*** Provided data Section Begins ***
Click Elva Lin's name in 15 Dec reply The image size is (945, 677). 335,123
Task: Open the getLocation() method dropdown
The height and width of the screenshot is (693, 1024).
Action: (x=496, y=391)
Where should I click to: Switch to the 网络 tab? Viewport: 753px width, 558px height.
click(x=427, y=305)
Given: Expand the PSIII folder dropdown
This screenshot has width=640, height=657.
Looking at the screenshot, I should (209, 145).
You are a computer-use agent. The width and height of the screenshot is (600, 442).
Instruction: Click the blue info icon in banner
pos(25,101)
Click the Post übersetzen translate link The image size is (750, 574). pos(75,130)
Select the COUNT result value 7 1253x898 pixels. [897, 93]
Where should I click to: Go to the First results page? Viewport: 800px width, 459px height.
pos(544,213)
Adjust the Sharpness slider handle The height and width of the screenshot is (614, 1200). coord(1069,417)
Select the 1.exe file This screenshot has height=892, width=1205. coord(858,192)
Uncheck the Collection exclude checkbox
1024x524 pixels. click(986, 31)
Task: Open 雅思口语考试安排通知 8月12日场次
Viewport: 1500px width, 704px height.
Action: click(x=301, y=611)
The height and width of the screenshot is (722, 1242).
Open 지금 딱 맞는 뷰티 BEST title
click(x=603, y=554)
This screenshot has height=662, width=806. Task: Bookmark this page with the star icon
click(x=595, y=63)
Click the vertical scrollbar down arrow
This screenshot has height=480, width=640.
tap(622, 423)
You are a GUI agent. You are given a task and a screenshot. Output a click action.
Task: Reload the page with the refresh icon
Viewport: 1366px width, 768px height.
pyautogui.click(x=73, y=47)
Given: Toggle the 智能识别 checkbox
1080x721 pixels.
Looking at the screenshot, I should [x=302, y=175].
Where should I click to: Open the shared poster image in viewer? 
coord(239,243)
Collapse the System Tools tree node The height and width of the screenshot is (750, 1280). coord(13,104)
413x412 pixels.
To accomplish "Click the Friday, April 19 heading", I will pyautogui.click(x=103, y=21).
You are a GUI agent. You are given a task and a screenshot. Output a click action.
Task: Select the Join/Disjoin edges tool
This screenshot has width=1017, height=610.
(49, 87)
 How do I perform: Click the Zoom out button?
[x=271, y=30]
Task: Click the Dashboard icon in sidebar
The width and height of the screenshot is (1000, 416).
*** Provided data Section Ends ***
Exercise requirements: In the records, which lines use the word "dropdown"? Report them.

Task solution:
Task: Open the getLocation() method dropdown
Given: Expand the PSIII folder dropdown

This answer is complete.